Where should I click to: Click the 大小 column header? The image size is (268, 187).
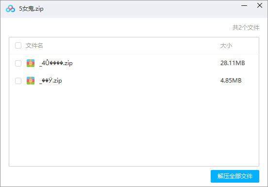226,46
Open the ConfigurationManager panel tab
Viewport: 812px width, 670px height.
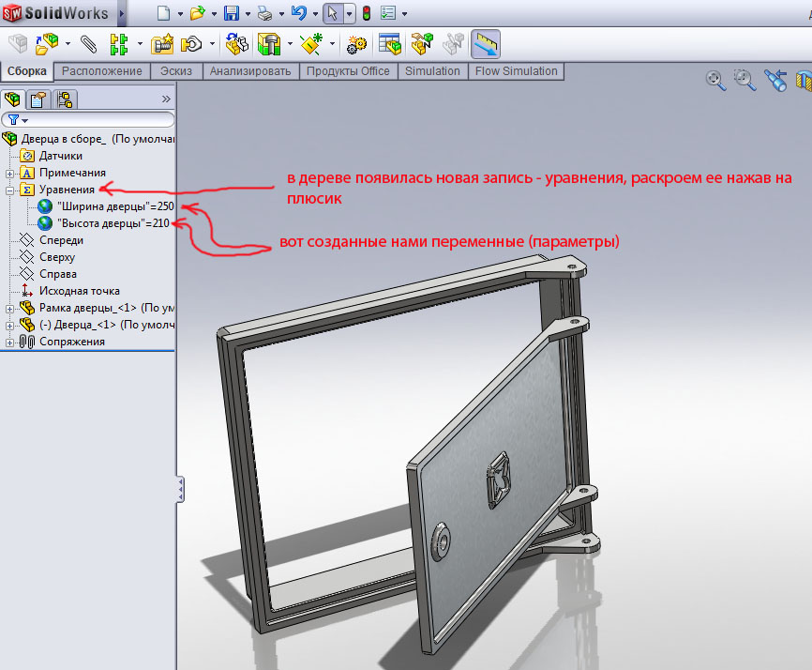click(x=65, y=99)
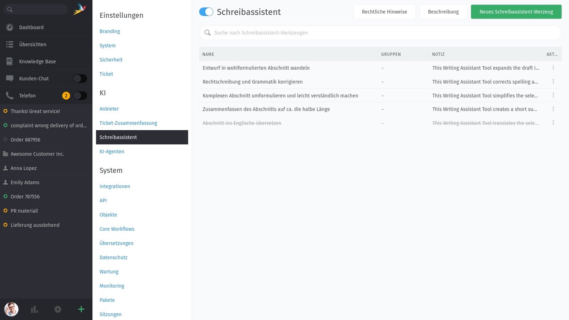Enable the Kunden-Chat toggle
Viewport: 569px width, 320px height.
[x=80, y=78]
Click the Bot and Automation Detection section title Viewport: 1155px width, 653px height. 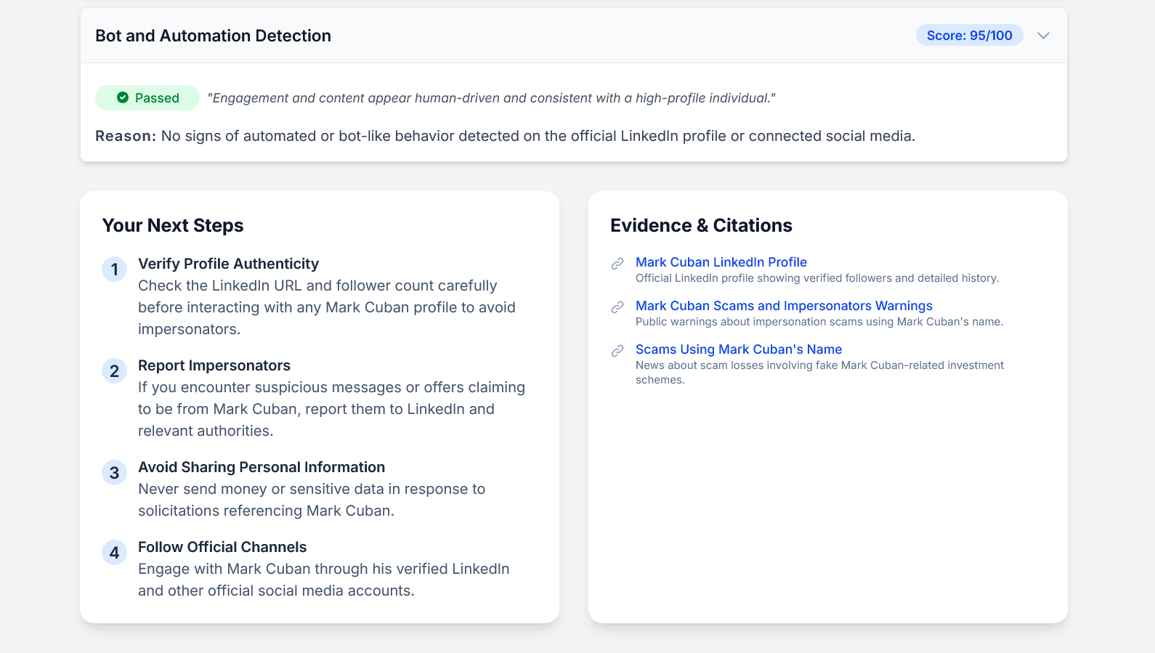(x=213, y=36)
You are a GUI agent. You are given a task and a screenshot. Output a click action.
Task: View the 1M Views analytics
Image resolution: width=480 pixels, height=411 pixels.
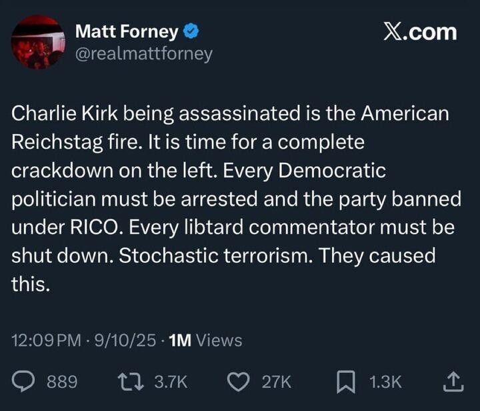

**AIM OF THE EXERCISE**. Reproduce word for word the lines from the one containing "Task: View the 1M Views analytics" through the end of the data, both ends kept. Drop the pictures.

**TASK RESULT**.
Task: View the 1M Views analytics
Image resolution: width=480 pixels, height=411 pixels.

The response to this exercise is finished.